═════ EXCERPTED DATA ═════

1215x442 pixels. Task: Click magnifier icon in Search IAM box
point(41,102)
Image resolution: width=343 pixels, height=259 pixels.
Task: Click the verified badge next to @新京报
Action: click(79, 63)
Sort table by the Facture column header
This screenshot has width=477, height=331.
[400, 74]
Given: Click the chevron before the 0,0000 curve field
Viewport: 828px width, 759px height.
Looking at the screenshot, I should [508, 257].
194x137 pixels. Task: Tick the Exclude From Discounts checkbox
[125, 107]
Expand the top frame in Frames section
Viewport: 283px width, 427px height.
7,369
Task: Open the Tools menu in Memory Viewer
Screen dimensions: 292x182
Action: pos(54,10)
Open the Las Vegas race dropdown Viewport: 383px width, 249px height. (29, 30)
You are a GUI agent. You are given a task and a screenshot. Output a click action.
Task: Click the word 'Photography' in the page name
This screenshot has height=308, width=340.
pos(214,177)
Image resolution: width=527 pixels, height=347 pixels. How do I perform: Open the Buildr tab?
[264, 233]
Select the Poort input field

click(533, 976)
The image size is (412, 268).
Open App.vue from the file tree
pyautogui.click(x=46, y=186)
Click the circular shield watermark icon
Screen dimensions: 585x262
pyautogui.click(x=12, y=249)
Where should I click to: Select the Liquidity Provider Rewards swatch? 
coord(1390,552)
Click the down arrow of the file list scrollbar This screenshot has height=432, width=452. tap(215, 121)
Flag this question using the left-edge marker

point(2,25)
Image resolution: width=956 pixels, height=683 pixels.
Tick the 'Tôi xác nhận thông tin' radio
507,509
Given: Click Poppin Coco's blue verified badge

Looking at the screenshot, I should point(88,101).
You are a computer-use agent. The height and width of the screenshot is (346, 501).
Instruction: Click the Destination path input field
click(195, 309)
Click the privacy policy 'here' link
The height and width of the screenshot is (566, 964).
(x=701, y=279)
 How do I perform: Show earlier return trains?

═════

▶ _STATED GOAL_: Rewrite all the items above as a numbered list with one line per number, leaving out the blank lines.

▶ _EXPECTED ANSWER_:
1. 1215x442 pixels. Task: Click magnifier icon in Search IAM box
2. point(41,102)
3. Image resolution: width=343 pixels, height=259 pixels.
4. Task: Click the verified badge next to @新京报
5. Action: click(79, 63)
6. Sort table by the Facture column header
7. This screenshot has width=477, height=331.
8. [400, 74]
9. Given: Click the chevron before the 0,0000 curve field
10. Viewport: 828px width, 759px height.
11. Looking at the screenshot, I should [508, 257].
12. 194x137 pixels. Task: Tick the Exclude From Discounts checkbox
13. [125, 107]
14. Expand the top frame in Frames section
15. Viewport: 283px width, 427px height.
16. 7,369
17. Task: Open the Tools menu in Memory Viewer
18. Screen dimensions: 292x182
19. Action: pos(54,10)
20. Open the Las Vegas race dropdown Viewport: 383px width, 249px height. (29, 30)
21. You are a GUI agent. You are given a task and a screenshot. Output a click action.
22. Task: Click the word 'Photography' in the page name
23. This screenshot has height=308, width=340.
24. pos(214,177)
25. Image resolution: width=527 pixels, height=347 pixels. How do I perform: Open the Buildr tab?
26. [264, 233]
27. Select the Poort input field
28. click(533, 976)
29. The image size is (412, 268).
30. Open App.vue from the file tree
31. pyautogui.click(x=46, y=186)
32. Click the circular shield watermark icon
33. Screen dimensions: 585x262
34. pyautogui.click(x=12, y=249)
35. Where should I click to: Select the Liquidity Provider Rewards swatch? 
36. coord(1390,552)
37. Click the down arrow of the file list scrollbar This screenshot has height=432, width=452. tap(215, 121)
38. Flag this question using the left-edge marker
39. point(2,25)
40. Image resolution: width=956 pixels, height=683 pixels.
41. Tick the 'Tôi xác nhận thông tin' radio
42. 507,509
43. Given: Click Poppin Coco's blue verified badge
44. Looking at the screenshot, I should point(88,101).
45. You are a computer-use agent. The height and width of the screenshot is (346, 501).
46. Instruction: Click the Destination path input field
47. click(195, 309)
48. Click the privacy policy 'here' link
49. The height and width of the screenshot is (566, 964).
50. (x=701, y=279)
51.  How do I perform: Show earlier return trains?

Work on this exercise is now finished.